++++ LISTING ++++

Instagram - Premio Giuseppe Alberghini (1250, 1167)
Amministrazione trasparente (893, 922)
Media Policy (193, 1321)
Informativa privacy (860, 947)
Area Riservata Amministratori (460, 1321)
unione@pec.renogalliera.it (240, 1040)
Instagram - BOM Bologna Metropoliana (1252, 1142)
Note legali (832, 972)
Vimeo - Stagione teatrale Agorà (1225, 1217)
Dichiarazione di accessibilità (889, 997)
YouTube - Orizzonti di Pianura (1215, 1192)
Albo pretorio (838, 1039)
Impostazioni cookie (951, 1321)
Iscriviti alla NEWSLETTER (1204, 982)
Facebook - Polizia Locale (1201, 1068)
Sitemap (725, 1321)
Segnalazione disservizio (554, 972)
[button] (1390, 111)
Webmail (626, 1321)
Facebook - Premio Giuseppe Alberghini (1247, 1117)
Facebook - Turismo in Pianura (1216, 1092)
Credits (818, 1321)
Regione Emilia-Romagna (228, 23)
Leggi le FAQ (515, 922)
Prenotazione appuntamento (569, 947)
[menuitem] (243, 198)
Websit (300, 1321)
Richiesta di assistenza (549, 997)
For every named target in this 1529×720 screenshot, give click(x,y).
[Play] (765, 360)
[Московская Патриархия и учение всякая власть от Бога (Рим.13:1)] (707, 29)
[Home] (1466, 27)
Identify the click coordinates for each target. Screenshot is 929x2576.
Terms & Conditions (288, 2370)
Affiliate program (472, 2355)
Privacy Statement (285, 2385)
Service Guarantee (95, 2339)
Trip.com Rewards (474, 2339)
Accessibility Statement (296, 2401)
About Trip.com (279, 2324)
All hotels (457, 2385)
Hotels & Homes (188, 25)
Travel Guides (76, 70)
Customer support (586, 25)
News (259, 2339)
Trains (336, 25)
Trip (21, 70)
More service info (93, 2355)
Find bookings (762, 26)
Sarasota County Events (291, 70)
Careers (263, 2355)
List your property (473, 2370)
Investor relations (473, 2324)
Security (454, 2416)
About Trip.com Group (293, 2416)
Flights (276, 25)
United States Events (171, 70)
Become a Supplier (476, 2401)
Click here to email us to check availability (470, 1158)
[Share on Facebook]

++++

**TASK BRIEF**
Please find each line in the material above that contains the word "Pianura", and copy those lines.

**SOLUTION TO THIS TASK**
YouTube - Orizzonti di Pianura (1215, 1192)
Facebook - Turismo in Pianura (1216, 1092)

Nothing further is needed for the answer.